*** Block opens ***

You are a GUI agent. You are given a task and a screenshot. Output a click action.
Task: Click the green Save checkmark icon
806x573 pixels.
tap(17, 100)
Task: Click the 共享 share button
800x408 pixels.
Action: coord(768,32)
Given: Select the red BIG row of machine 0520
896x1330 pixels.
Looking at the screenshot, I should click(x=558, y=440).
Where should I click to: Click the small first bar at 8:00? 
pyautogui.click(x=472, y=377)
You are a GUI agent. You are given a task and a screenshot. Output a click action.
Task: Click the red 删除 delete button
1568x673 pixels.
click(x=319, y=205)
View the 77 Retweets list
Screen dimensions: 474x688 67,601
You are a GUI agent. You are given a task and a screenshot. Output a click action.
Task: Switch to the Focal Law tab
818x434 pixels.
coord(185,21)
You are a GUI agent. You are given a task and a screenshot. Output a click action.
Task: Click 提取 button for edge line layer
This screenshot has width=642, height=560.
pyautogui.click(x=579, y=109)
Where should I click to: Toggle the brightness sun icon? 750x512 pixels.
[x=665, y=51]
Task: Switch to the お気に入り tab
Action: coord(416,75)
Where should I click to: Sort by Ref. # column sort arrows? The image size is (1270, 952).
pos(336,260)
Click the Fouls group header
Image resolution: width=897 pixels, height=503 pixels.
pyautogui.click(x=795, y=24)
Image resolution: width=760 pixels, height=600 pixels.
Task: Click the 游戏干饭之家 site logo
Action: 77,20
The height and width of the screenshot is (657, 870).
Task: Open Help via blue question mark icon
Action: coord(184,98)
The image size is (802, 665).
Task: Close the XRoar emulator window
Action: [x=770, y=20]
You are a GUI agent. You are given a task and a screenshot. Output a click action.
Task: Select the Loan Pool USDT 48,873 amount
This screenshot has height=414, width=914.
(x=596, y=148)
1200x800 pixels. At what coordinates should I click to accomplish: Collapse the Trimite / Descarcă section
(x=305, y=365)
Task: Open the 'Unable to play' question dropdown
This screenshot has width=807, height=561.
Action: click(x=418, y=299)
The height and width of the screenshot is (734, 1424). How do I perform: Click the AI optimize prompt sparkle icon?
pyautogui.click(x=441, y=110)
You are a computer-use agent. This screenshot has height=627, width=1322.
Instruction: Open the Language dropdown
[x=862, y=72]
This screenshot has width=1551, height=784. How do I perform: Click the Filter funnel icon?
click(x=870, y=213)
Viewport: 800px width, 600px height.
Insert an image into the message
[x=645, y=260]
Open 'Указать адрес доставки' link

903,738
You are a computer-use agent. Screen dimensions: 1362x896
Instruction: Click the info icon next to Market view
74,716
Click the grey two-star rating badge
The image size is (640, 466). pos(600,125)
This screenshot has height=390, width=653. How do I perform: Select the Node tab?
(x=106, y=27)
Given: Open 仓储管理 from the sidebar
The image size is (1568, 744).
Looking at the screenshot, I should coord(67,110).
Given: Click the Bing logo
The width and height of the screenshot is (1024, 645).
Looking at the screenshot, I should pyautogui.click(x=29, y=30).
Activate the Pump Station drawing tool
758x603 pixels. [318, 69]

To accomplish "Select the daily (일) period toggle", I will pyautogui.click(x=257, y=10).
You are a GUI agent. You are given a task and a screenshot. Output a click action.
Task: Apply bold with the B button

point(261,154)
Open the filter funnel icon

*** Block closes ***

**What is needed**
A count is all that should be returned: the number of lines in these records containing the string "computer".

**Answer below**
2